Screenshot grounding data:
========

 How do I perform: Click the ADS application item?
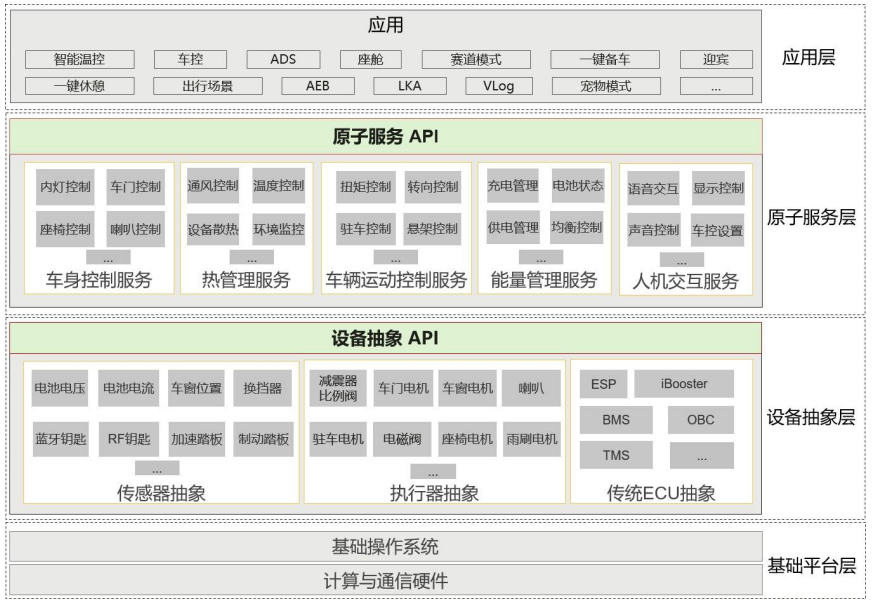click(x=282, y=58)
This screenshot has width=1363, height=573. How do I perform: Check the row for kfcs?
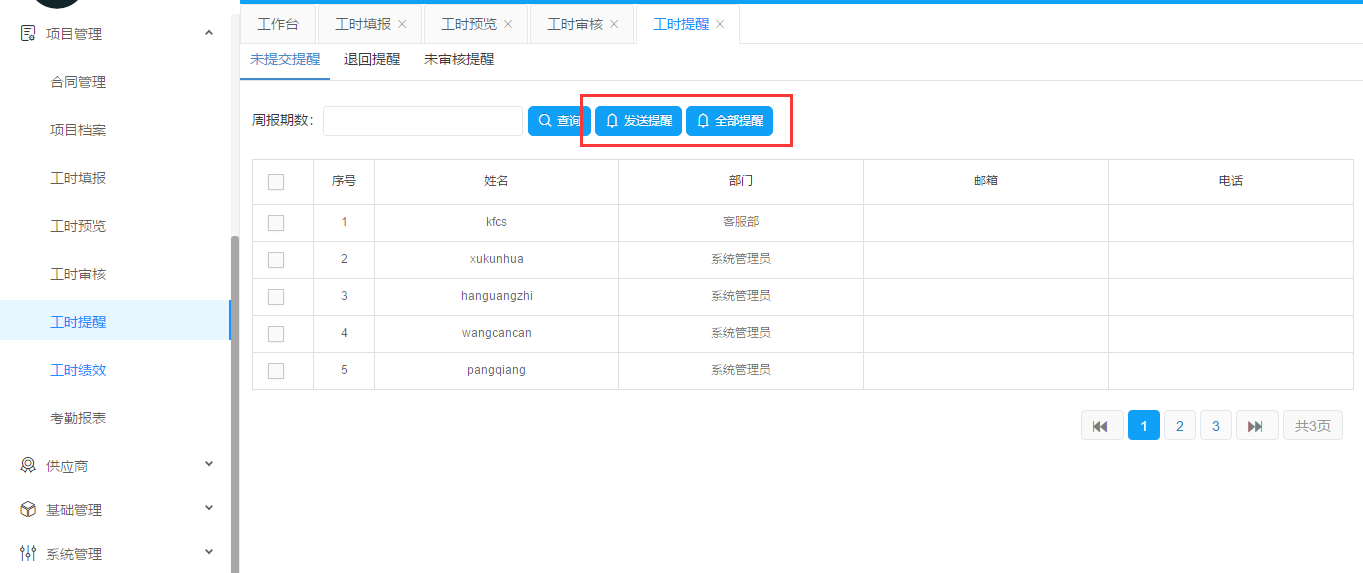click(276, 223)
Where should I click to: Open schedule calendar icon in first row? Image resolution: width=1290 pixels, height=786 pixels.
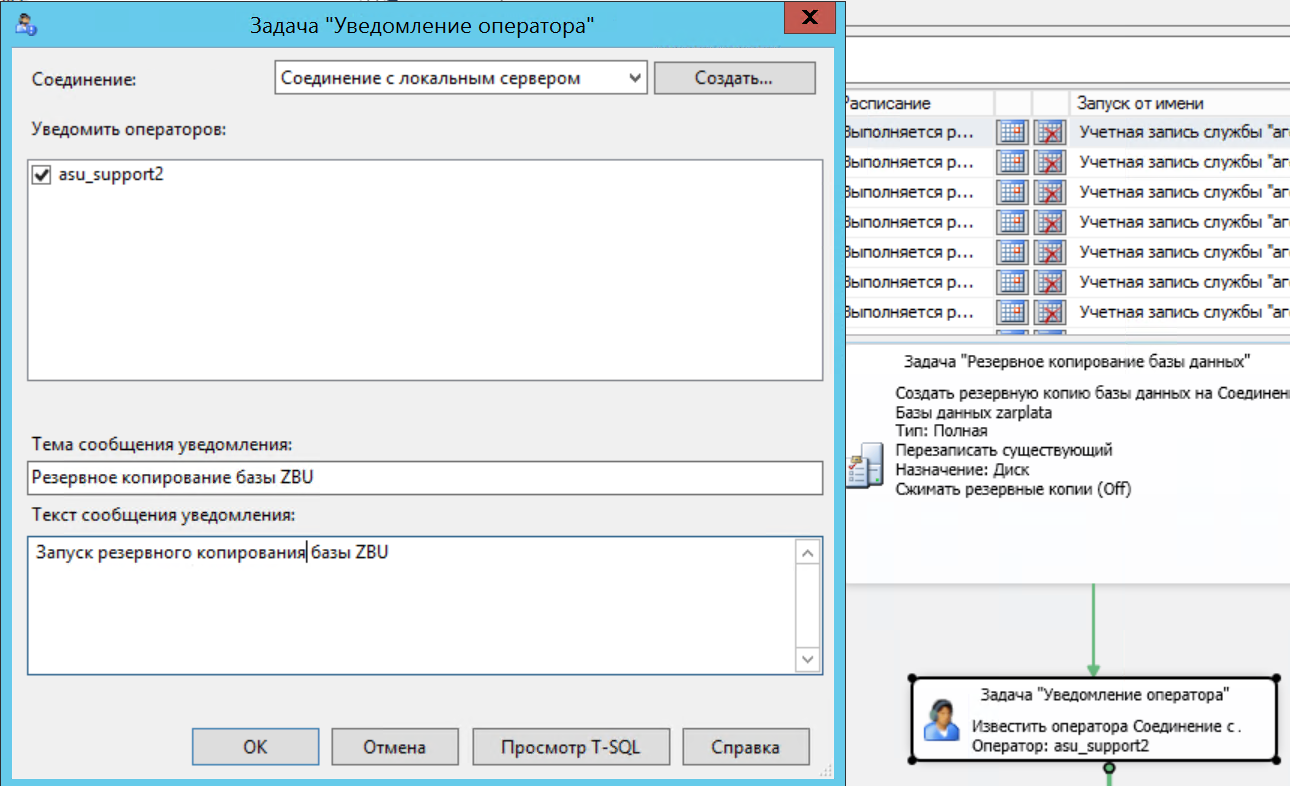pos(1013,132)
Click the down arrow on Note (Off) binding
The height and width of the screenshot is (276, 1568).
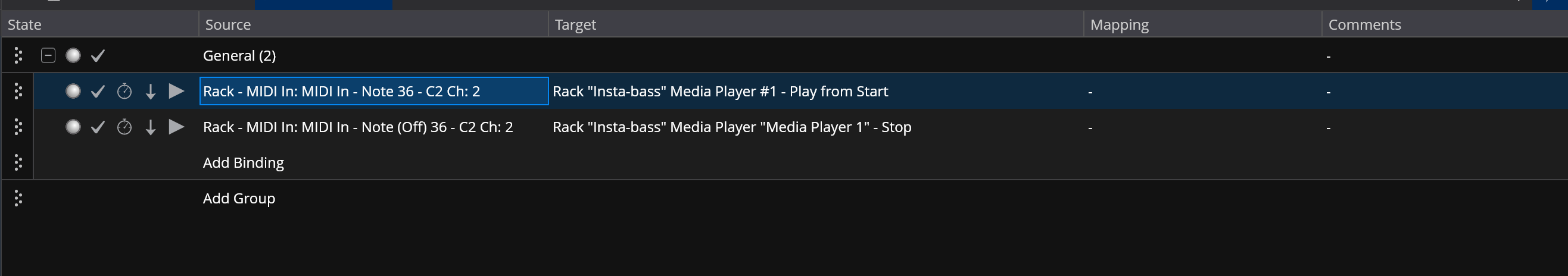[x=150, y=127]
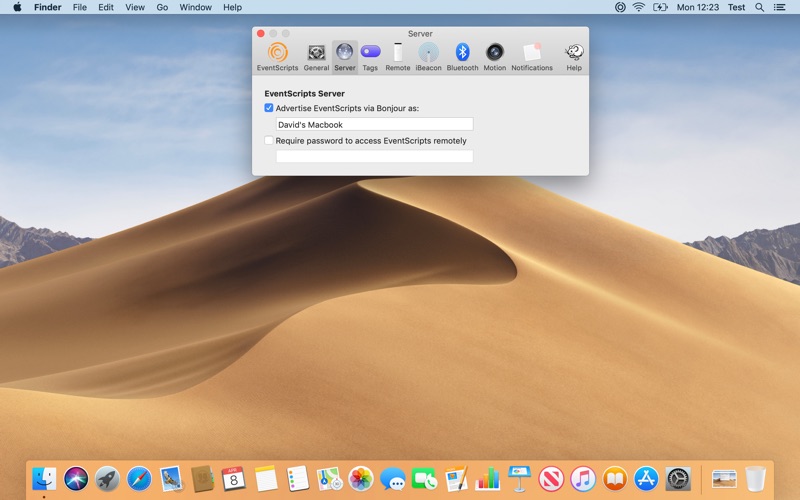Open Spotlight search in menu bar
The image size is (800, 500).
pos(760,7)
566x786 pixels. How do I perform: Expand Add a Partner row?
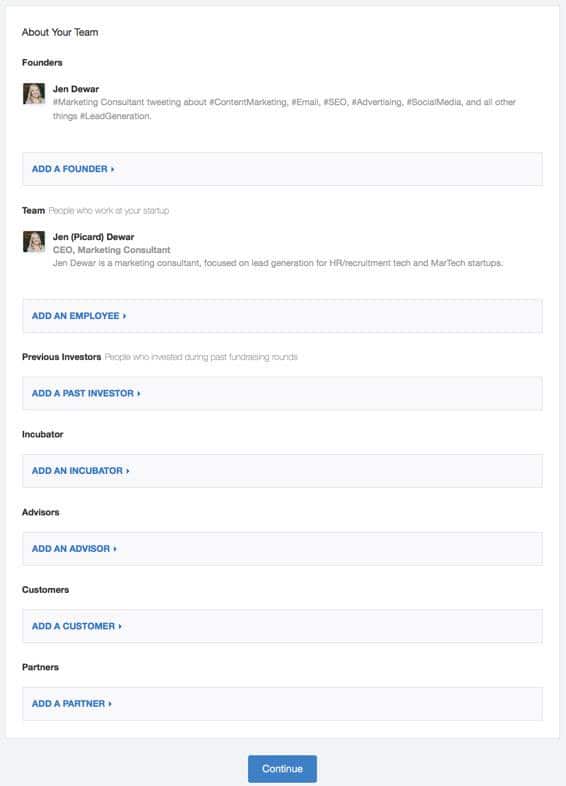point(282,704)
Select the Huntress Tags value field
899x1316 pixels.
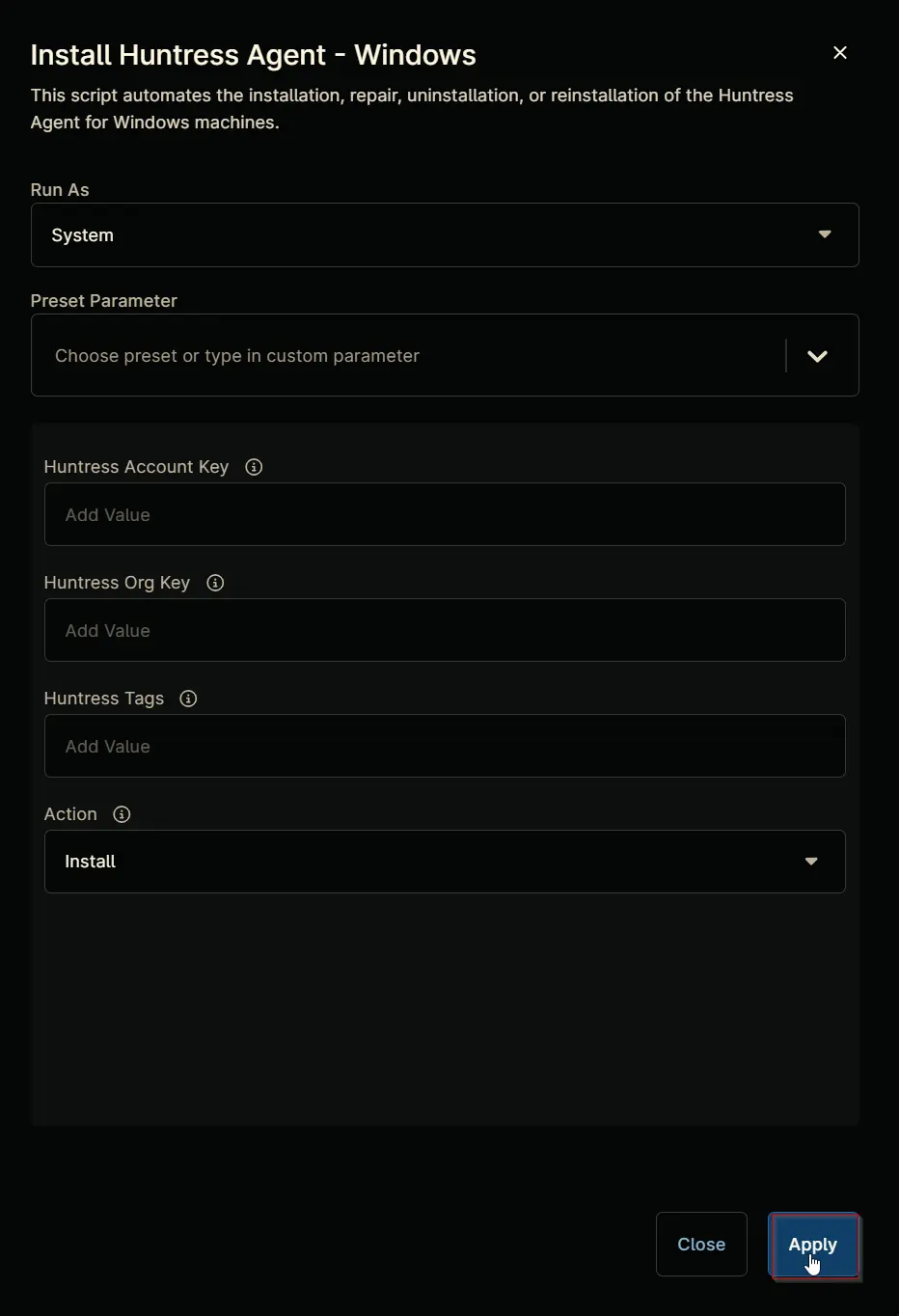445,746
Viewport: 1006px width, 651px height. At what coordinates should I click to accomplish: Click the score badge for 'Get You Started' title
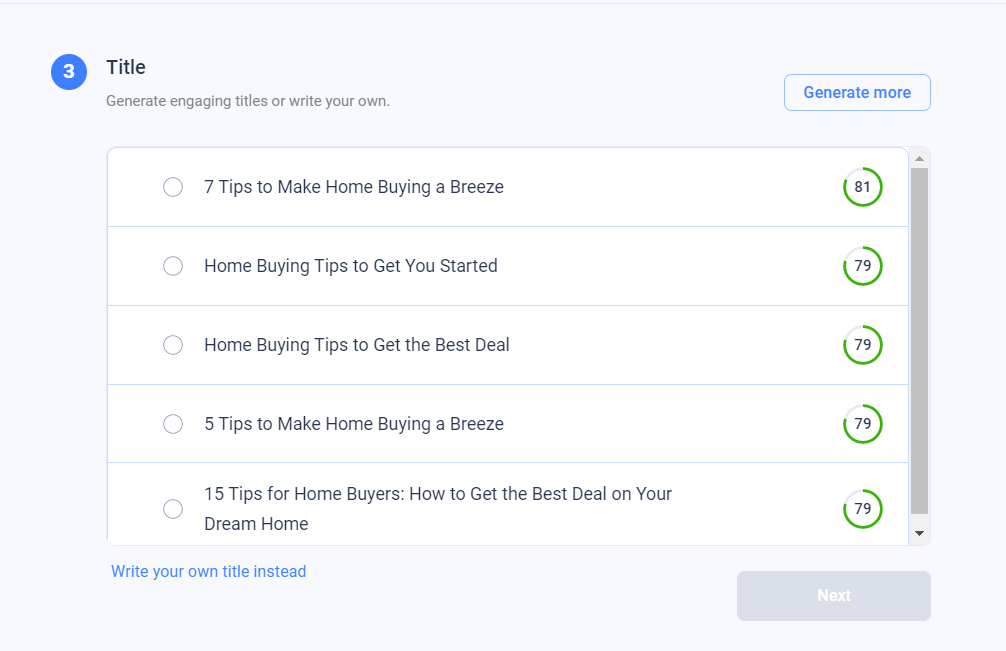pyautogui.click(x=862, y=266)
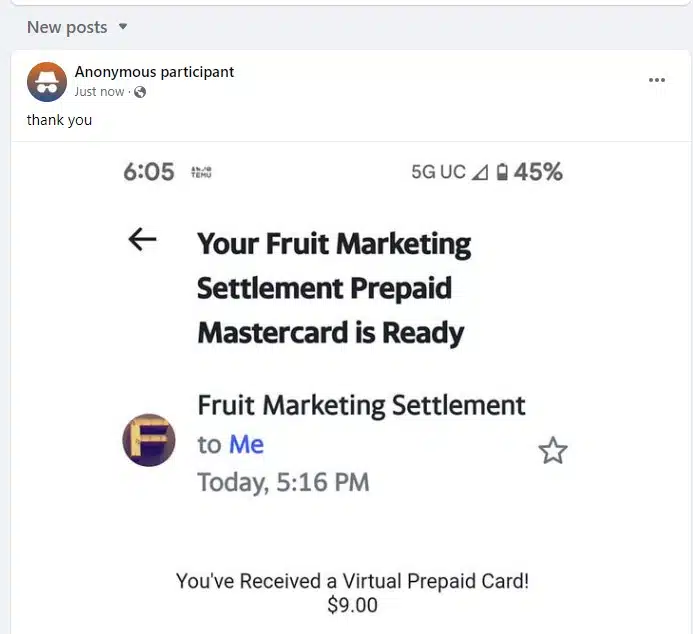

========

WHAT YOU ARE ASKED TO DO → An exact copy of all the lines above is required, with the pictures removed.

RESULT FOR THIS TASK →
 How do I perform: Click the ADS application item?
click(x=282, y=58)
This screenshot has width=1363, height=573. How do I perform: Check the row for kfcs?
click(276, 223)
Where should I click to: Open schedule calendar icon in first row? Image resolution: width=1290 pixels, height=786 pixels.
pos(1013,132)
Click the down arrow on Note (Off) binding
The height and width of the screenshot is (276, 1568).
[x=150, y=127]
Open Spotlight search in menu bar
The image size is (800, 500).
pos(760,7)
566x786 pixels. How do I perform: Expand Add a Partner row?
point(282,704)
Select the Huntress Tags value field
899x1316 pixels.
445,746
Viewport: 1006px width, 651px height. At what coordinates should I click to accomplish: Click the score badge for 'Get You Started' title
pyautogui.click(x=862, y=266)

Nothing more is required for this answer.